Marco went through his stuff and found a picture of himself when he was young.

Here, 'himself' refers back to 'Marco'; thus, Marco is the antecedent.

The birds were flying over the clear sky. They seemed happy.

Agreement of Antecedents and Pronouns

The pronoun must agree with its antecedent in gender, number, and person. So keep in mind that you cannot use a singular pronoun with a plural antecedent or vice versa. Check out the examples:

Maria was a mess; I called her yesterday.

The ants were trying to enter the ant hill. They all managed to do so.

'cat' as the antecedent

What about Possessive Determiners?

When using antecedents in a sentence, the possessive determiners that refer to the antecedents must agree with them as well. For example:

The boy used his phone to make a call.

Harry and I booked our room two months ago.

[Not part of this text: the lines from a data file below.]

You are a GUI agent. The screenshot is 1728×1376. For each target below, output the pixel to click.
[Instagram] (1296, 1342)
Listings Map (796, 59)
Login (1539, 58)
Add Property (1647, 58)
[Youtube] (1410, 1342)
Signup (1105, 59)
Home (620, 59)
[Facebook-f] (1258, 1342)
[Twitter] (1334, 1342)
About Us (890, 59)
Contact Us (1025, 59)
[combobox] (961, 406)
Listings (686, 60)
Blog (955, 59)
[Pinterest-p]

Vague Pronouns with No Antecedents

When using pronouns in a sentence, it is important to avoid using them vaguely without a clear antecedent. However, in some cases, the antecedent may be absent, but the context of the sentence can help the reader or listener understand what the pronoun is referring to. Look at the examples.

It is blue.

Call them.

Here, if we did not specify who 'them' is referring to in advance, the listener gets confused.

Antecedents with Different Types of Pronouns

Now let us look at different types of pronouns and their antecedents with some examples:

I have talked to Jimmy. He wants to travel around the world.

The chair was old, but it still looked good.

The dog broke the glass itself.

Alex opened the email himself. I did not know there was an email at all.

Where is the bag that I bought yesterday?

Hanna is the girl whom we met yesterday.

Sara and Sam love each other.

Hanna! Look at the dog next to you.

Antecedents and Demonstrative Pronouns

A demonstrative pronoun can refer back to a noun or noun phrase which is the antecedent. Check out the examples for more clarification.

He drives very well, I like to be like that.

Maria is rude I can not bear this.

Review

Antecedents are words that refer back to the pronoun. Remember, antecedents can be nouns or noun phrases. Antecedents and pronouns have to agree on number, gender, case, etc.